Kiat Cepat Menulis Artikel di Media Cetak.

077RevisiDjajusman-Artikel

Oleh: Djajusman Hadi

A. Pendahuluan

Menulis artikel jurnalistik, secara empirik, setidaknya merujuk ke sejumlah kenyataan. Misalnya, pertama, menulis belum sepenuhnya bisa dijadikan mata pencarian tetap. Kedua, dituntut oleh kenyataan internalnya, media massa cetak kita pada umumnya memiliki halaman yang terbatas. Artinya, kita harus bersabar menanti giliran pemuatan artikel kita. Itu pun jika dimuat. Lalu, ketiga, artikel kita harus benar-benar menarik, baik dari sudut pandang redakturnya maupun dari segi-segi aktualitas, fakrualitas, dan gaya penyajian.

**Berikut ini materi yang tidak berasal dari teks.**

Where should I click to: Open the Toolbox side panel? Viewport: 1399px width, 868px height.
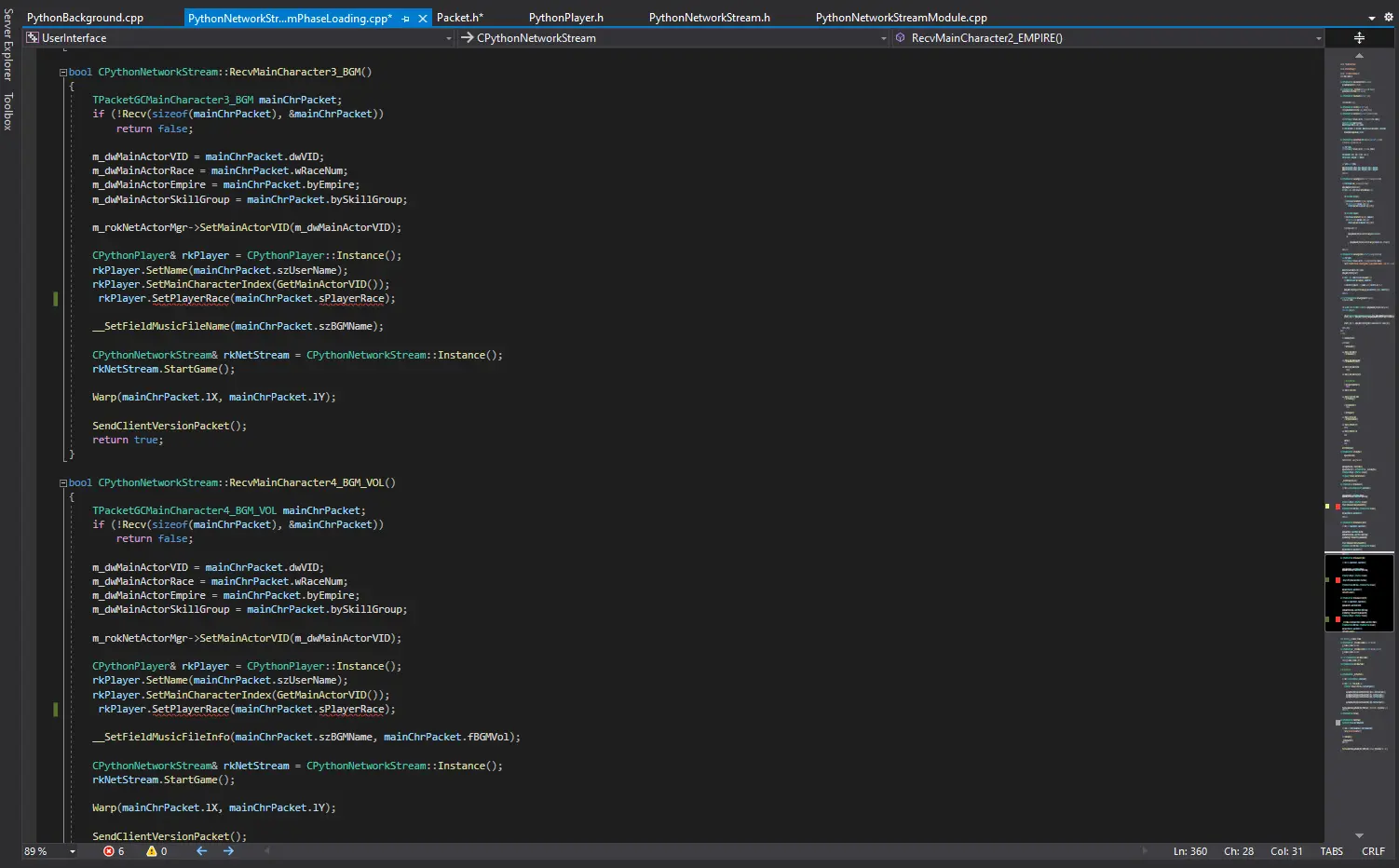[8, 111]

Dari ketiga hal di atas, maka hal yang terakhir adalah hal yang paling sering dibicarakan orang. Pengalaman menunjukkan, artikel yang pemuatannya ditolak tidak pernah diiringi oleh alasan yang apresiatif dan akademis. Rata-rata penolakan itu hanya diwakilkan melalui sekretaris redaksi dengan ungkapan standar. Seperti “belum bisa dimuat sekarang”, “kesulitan ruang pemuatannya”, atau “kurang aktual”. Ungkapan standar yang tidak pernah dijelaskan maksudnya ini, dalam perspektif adademis, agaknya berpeluang menenggelamkan semangat menulis artikel jurnalistik di kalangan masyarakat. Keengganan menulis dikalangan dosen, misalnya, bisa dijadikan contoh kasus. Artinya, ketika mereka mencoba merespon sesuatu yang mereka anggap mengganggu nurani, dan kemudian berulang-ulang terbentur oleh penolakan pemuatan tersebut, buat apa mereka melihat bahwa tidak sedikit artikel jurnalistik yang ditulis oleh mereka yang namanya sudah kondang sebagai selebritis atau tokoh talkshow. Implikasinya, mereka beranggapan bahwa menulis artikel jurnalistik tidak perlu seiring-sejalan dengan kualitasnya. Asalkan nama seseorang sudah menjadi buah bibir orang sekampung, maka surat kabar pun akan memuat artikelnya dengan suka cital. Benarkah anggapan itu? Lepas dari benar-tidaknya, hemat saya, sebaiknya kita segera menyadari bahwa menulis artikel jurnalistik membutuhkan daya apresiasi yang relatif tinggi, utamanya terhadap jagat penulisan artikel jurnalistik itu sendiri.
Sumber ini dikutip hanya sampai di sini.